The symptoms of yeast infections can start out very subtly. Often a woman will notice only intermittent itching. This is more notable around her period at which time her vaginal pH is elevated. Usually the symptoms wax and wane and may resolve spontaneously, but in the majority of patients that are seen in the physician’s office, the most common complaint is itching. Often a discharge is present, but not always. Usually there is no significant odor. There are many medications now available over the counter to treat yeast infections. Usually these treatments will reduce the symptoms of itching and significantly reduce the population of yeast in the vagina. Occasionally a resistant strain of yeast is present and must require prescription medication for good results.

Prevention of recurrent yeast infections is the most important approach to avoid them. This can be done by several measures, one of which is dietary. Women who are prone toward yeast infections should be very careful about avoiding sugar or diets high in carbohydrates such as the “white stuff”: white potatoes, white rice, white pasta, and white bread. Soft drinks are a common cause of elevation of blood sugar. We, in the business of gynecology, often see more yeast infections around holiday times such as Christmas and Easter when candy, fudge, etc., are in abundance. Another approach is to increase dietary intake of products high in acidophilus such as cultured yogurt, particularly plain yogurt, acidophilus milk and capsules or powders available in most health food stores. I usually recommend the refrigerated varieties, as they tend to have more live cultures.
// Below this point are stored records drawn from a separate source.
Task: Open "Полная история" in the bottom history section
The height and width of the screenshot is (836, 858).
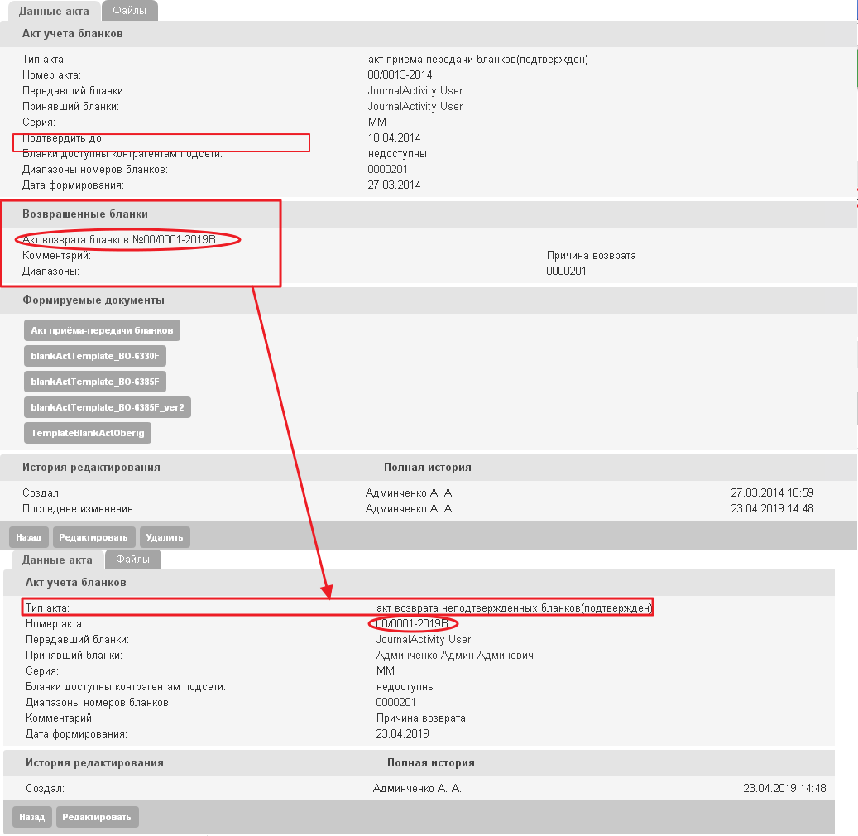Action: point(430,763)
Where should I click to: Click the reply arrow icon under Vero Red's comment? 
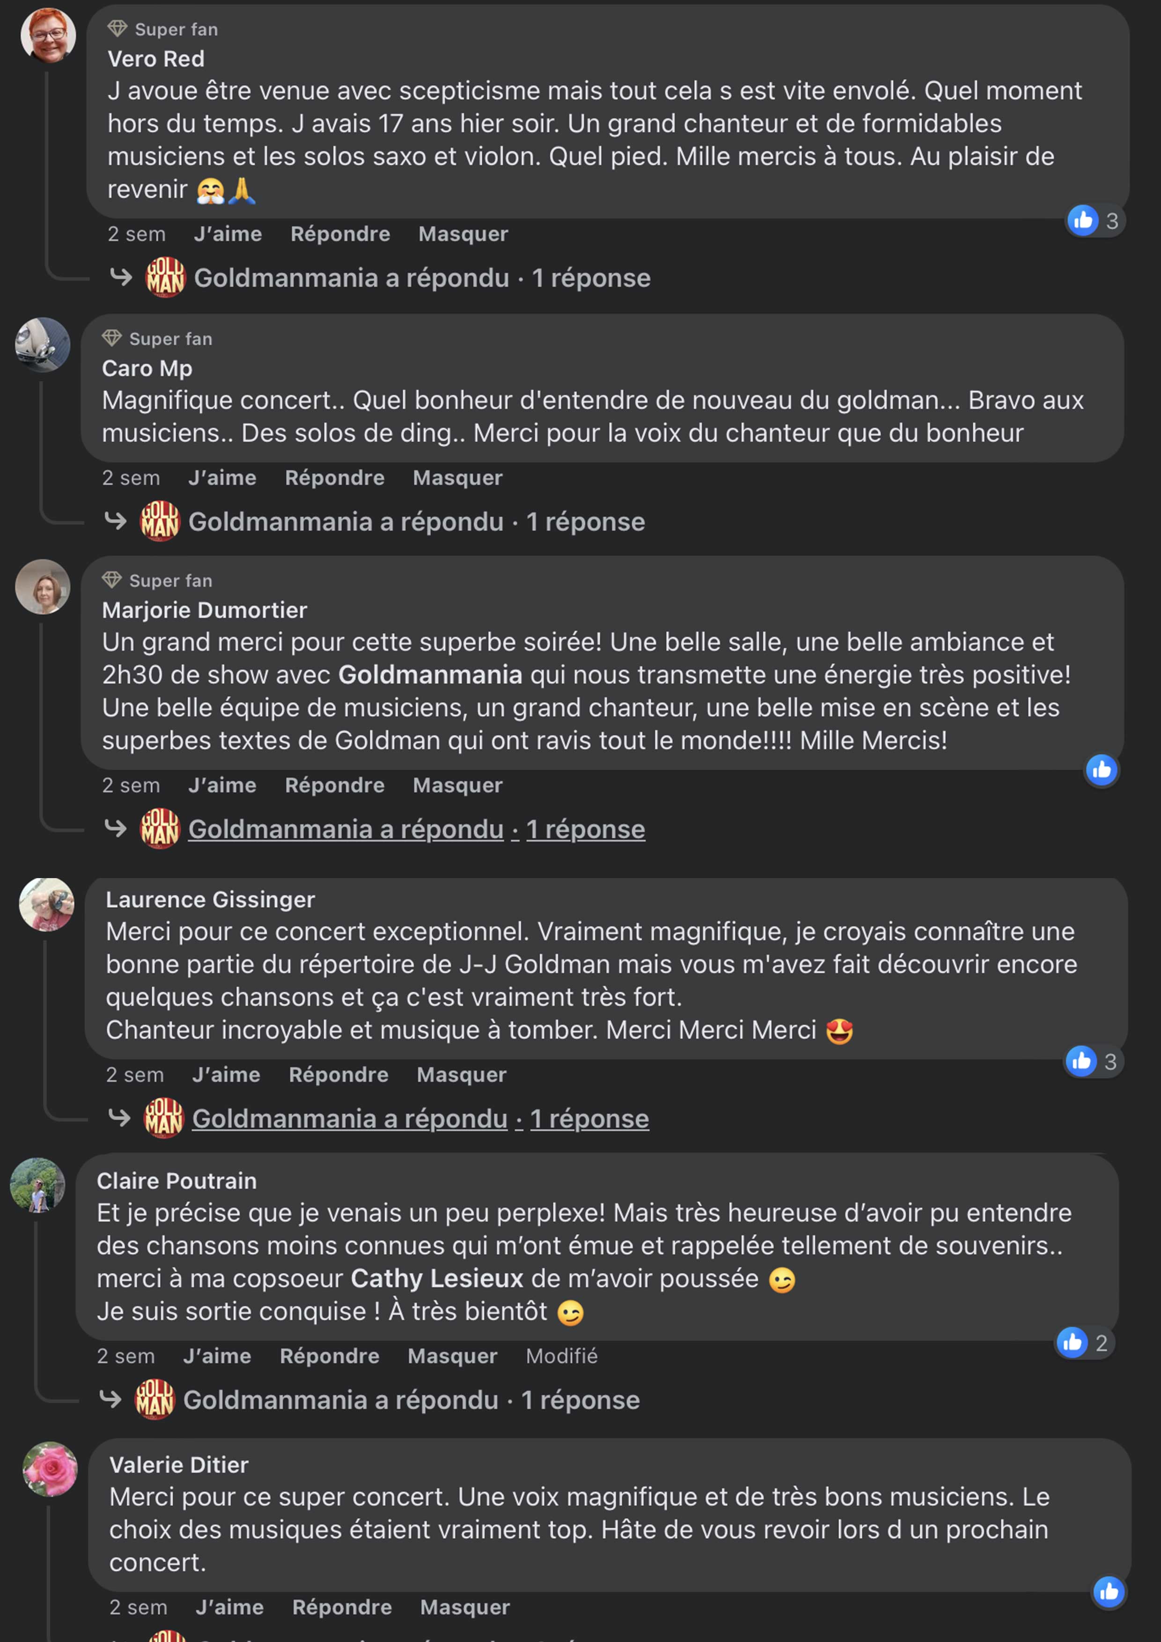(x=121, y=277)
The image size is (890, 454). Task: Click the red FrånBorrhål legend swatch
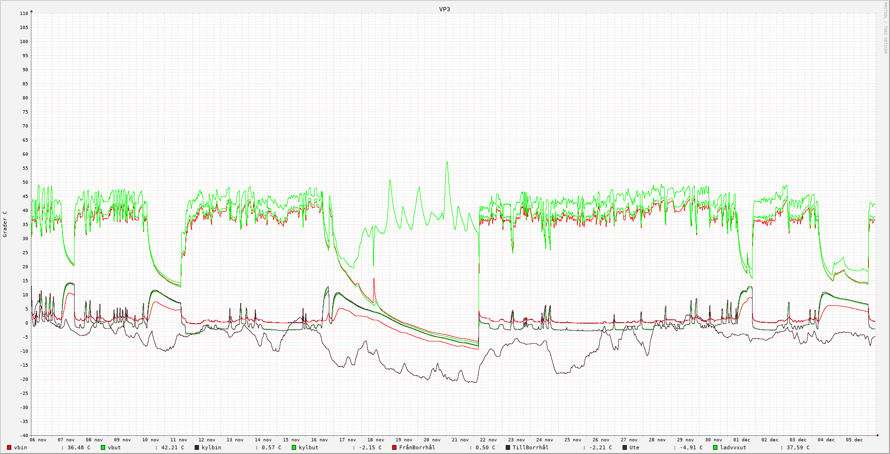(x=395, y=447)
Women who are prone toward yeast infections should be cautious about antibiotic use, using them only when necessary and remembering to increase dietary intake of acidophilus food products when taking antibiotics. Other approaches should include efforts to reduce irritation of the vagina or vulva. I suggest patients wear only 100% cotton underwear, not just cotton crotch. Pantyhose should be vented to allow for good air circulation or try thigh high pantyhose as an alternative. Most pairs of pantyhose can be vented easily with a small slit inside the seams of the crotch. Wet athletic wear and bathing suits should be removed as soon as exercise or swimming is finished, changing into dry cotton underwear. The use of vaginal douches is not recommended as this may actually water down the acid pH. Yeast infections are not sexually transmitted diseases, but on occasion partners will both have inflammation of their genital areas. In men “jock itch” is one such condition and again is not sexually transmitted, but may be treated with antifungals available over the counter. Women who have symptoms of yeast infections should be seen by a physician or health care professional for an accurate diagnosis. Recurrent yeast infections may require blood work to assess whether there are other risk factors such as diabetes. While yeast infections are a great annoyance to most patients, research has not revealed any overall negative health effects from long term mild infections, other than discomfort.

In summary, vaginal yeast infections are extremely common, usually treatable and may be entirely preventable with dietary changes and other healthy habits.